- Retail power prices will increase an average of 4% in 2014, the biggest jump since 2008, and prices will be 13% above this year’s level by 2020, according to the U.S. Department of Energy’s Energy Information Administration (EIA).
- Although the national average inflation-adjusted residential electricity price is nearly 30% below the 1984 price, it is now rising because of (1) the shuttering of coal plants, the biggest source of cheap power, (2) in response to the recession-driven demand drop, (3) low natural gas and wind energy prices, and (4) environmental regulations.

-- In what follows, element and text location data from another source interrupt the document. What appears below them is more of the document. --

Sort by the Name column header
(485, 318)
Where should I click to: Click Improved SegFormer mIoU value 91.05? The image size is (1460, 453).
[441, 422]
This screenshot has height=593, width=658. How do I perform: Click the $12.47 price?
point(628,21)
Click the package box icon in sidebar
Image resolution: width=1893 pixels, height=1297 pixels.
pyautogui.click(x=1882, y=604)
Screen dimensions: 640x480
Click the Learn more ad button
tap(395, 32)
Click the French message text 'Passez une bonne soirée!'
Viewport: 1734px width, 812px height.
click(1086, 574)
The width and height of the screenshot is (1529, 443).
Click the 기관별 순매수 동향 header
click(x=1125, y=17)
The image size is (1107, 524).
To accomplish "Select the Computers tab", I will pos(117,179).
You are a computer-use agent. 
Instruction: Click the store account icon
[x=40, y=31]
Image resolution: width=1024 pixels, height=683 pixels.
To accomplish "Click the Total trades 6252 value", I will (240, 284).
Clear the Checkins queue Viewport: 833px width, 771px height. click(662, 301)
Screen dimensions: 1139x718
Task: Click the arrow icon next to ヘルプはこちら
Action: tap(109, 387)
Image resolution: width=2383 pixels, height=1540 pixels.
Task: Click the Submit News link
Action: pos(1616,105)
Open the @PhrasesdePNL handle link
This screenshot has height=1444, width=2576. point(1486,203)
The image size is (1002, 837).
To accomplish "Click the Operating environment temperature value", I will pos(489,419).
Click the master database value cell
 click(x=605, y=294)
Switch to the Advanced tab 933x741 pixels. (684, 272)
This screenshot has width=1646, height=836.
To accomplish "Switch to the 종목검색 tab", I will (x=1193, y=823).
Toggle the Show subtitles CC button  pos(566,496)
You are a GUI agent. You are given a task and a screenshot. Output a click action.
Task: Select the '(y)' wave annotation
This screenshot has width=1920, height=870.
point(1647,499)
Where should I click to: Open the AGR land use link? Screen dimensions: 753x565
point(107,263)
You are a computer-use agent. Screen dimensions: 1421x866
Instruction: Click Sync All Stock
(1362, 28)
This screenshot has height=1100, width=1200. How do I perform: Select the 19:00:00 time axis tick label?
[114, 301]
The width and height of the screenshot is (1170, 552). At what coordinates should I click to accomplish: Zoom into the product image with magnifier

- The estimated 13% increase in the U.S. electricity price by 2020 does not include the impacts of coming EPA pollution and emissions rules that are likely to force expensive plant retrofits and at least 68 plant closures across 20 states between 2014 and 2017.
The Obama administration, state governments, and the private sector are working to balance the need to cut emissions with needs for lower electricity prices and grid reliability.
Coal is still the workhorse of U.S. power, producing about 40% of the nation’s electricity and, because it is cheap and abundant, it keeps the electricity supply stable and the power price low, but its emissions are toxic.
Natural gas provides about 26% percent of U.S. electricity, its emissions are lower than coal, and new shale gas reserves have made it inexpensive, but a limit of pipelines and onsite storage make its delivery and supply constrained and its price is volatile and rising.
U.S. electricity prices spiked during this winter’s cold snap, sometimes by 1,000%, because of inadequate natural gas supplies, limited by delivery issues and by the competitive demand for gas for heating.
Coal-fired generation releases toxic chemicals, soot and smog-forming chemicals, and twice the carbon dioxide of natural gas which is why the need for EPA regulation under the Clean Air Act has been affirmed by the Supreme Court.
Expect the Obama administration EPA rules to be challenged in court and at voting booths in November.